Randal will normally be able to avoid the shadows by running or jumping past them. Occasionally, he will have to defend himself. To do this, Randal finds a fire axe and a few guns during his travels. He doesn’t always have weapons available and ammo is limited, mainly given to you from an ammo chest if a gun is needed to solve a puzzle. Aiming with a gun is done with the right stick and the right trigger shoots. Using the fire axe is a simple press of the B button, but the fire axe is slow and sluggish. If you use it too much it drains your stamina metre, causing Randal to become tired, making his swings weaker. Taking down one of the shadows requires multiple swings, and once on the ground you need to finish them so they cannot get back up. When it comes to the fire axe, it’s frustrating when you find yourself surrounded by three plus zombies as it will usually end in failure as you run out of stamina. I also hate how the screen pulsates and blurs with a strange effect when Randal runs low on stamina. It’s extremely off-putting.

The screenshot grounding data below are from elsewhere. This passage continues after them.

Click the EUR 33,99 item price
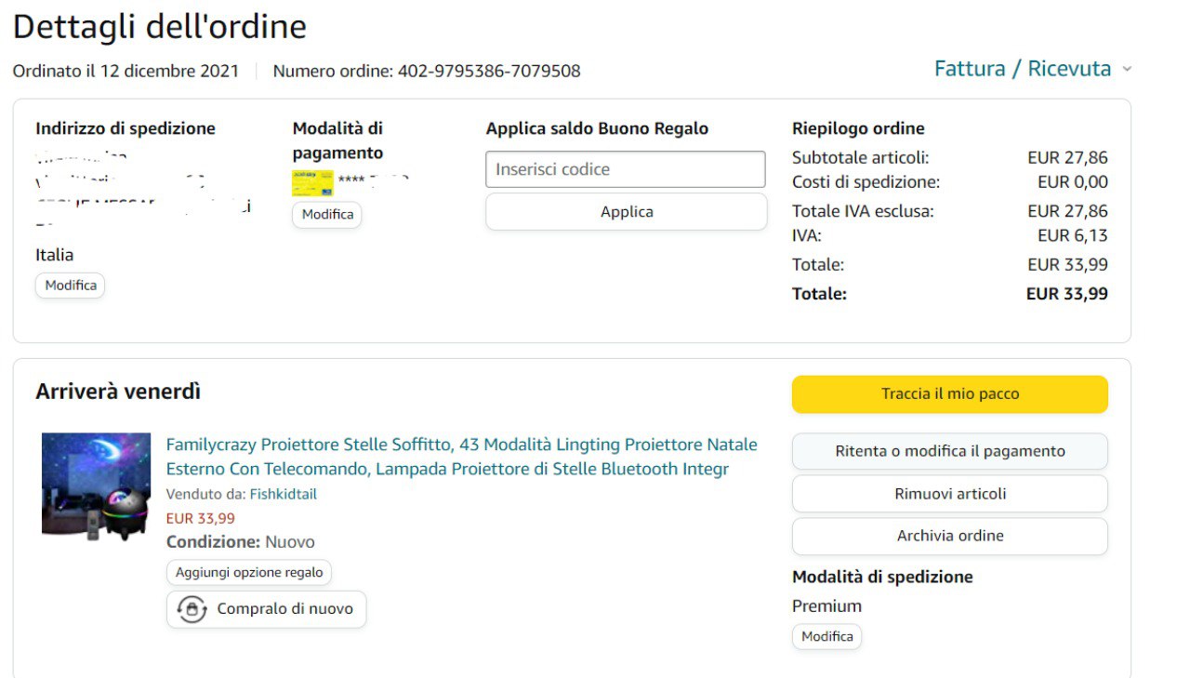The image size is (1190, 678). [201, 519]

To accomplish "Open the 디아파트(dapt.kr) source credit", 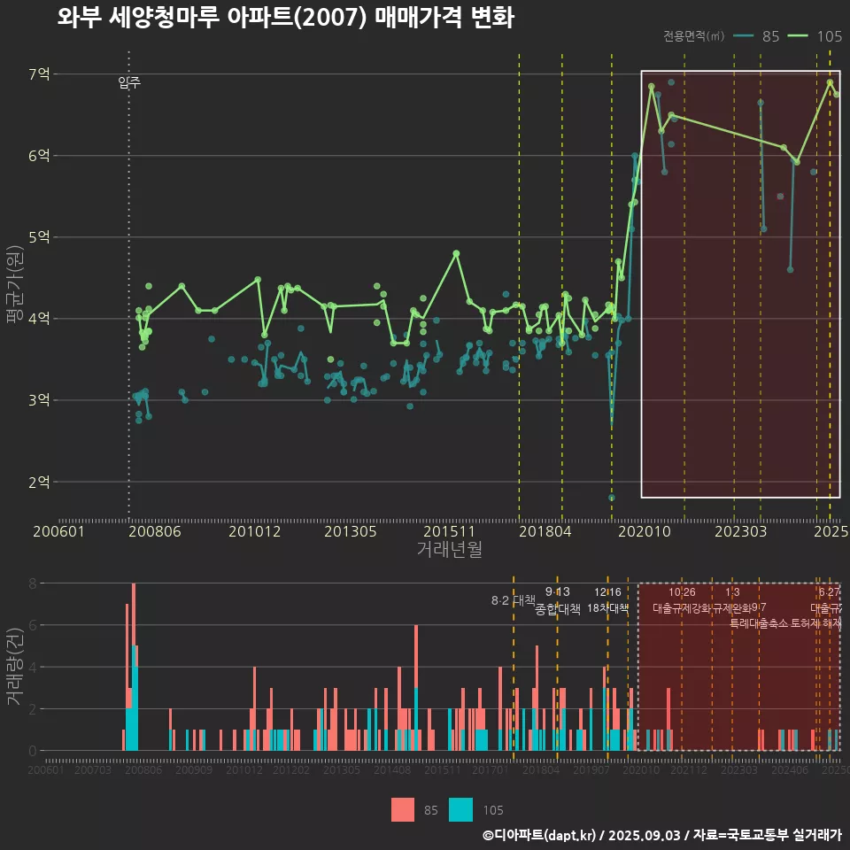I will click(x=540, y=835).
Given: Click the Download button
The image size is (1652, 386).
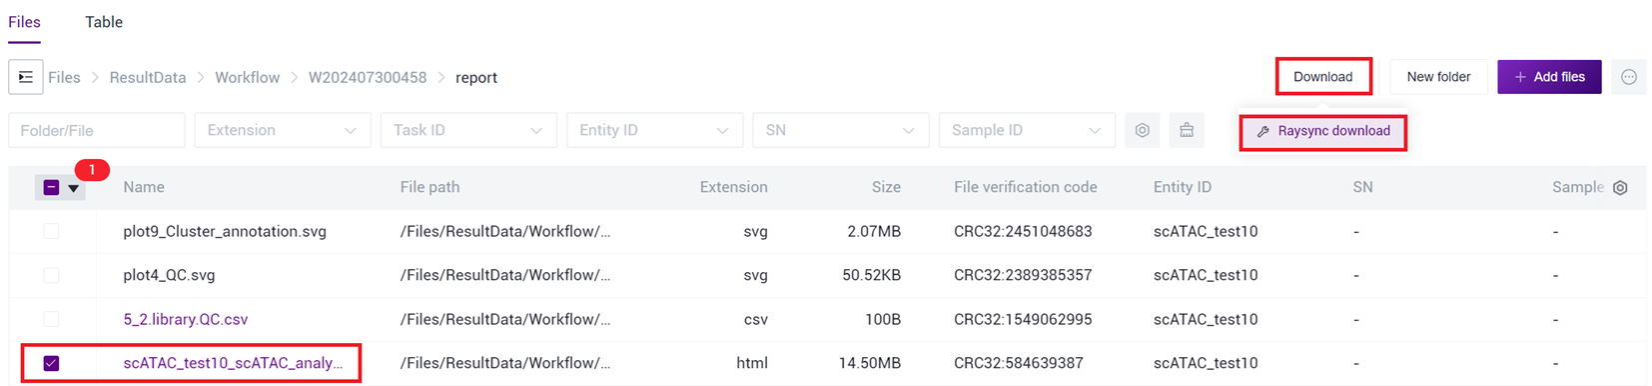Looking at the screenshot, I should pos(1323,77).
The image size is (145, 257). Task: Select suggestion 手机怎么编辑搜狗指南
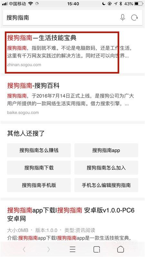pyautogui.click(x=106, y=185)
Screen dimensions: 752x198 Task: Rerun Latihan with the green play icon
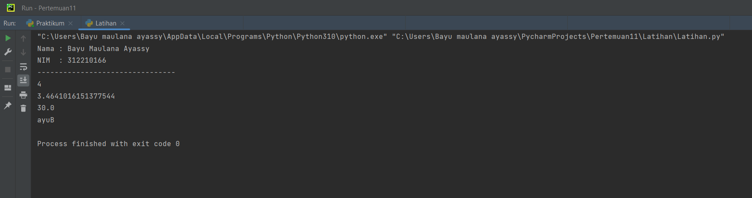point(8,38)
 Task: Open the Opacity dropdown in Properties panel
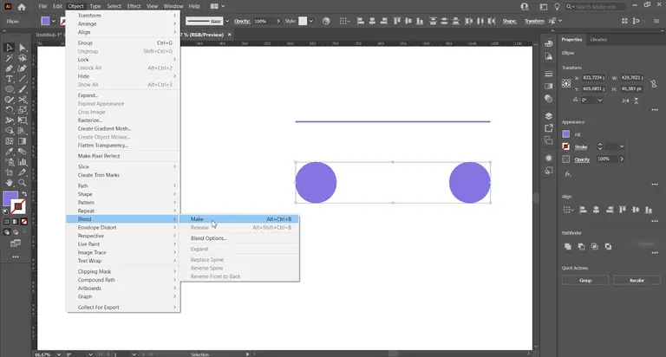(622, 159)
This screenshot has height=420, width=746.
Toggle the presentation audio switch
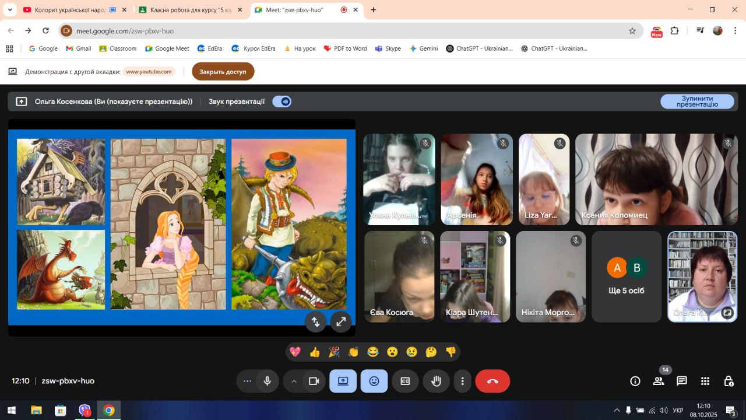tap(282, 102)
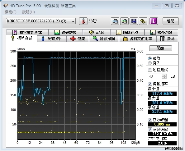The width and height of the screenshot is (185, 151).
Task: Select the 讀取 read radio button
Action: (x=150, y=58)
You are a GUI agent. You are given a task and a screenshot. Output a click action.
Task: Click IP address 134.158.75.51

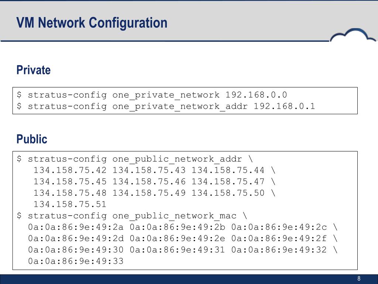tap(70, 204)
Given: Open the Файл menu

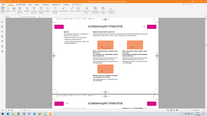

If there is one thing Deadlight does exceptionally well, it’s the presentation. A vibe of Limbo comes from the visuals because there’s a high use of dark colours, with reduced saturation making some areas seem dull and grey. Randal’s model is usually covered in black, so it looks more of a silhouette traversing the gloomy, moody tone of the art. Environments and backgrounds are simply gorgeous. Even though the game is on a 2D plane, the backgrounds have a massive sense of depth. You can see right into the distance, with cities and villages showing off the destruction that the zombie apocalypse has brought – looking mighty nice too I might add.
Deadlight will take you around 3-4 hours to finish. It’s not the longest of games, and there’s a big chance you probably won’t want to play it through again. That said, it must be noted that Tequila Works should be commended for trying to spice up the use of zombies, and while that doesn’t make this game great – silly things like that dumb underground lair spoil it – Deadlight is still an enjoyable title to play. When it’s at its best, the game is a thrilling experience that tickles nostalgia for the genre it represents.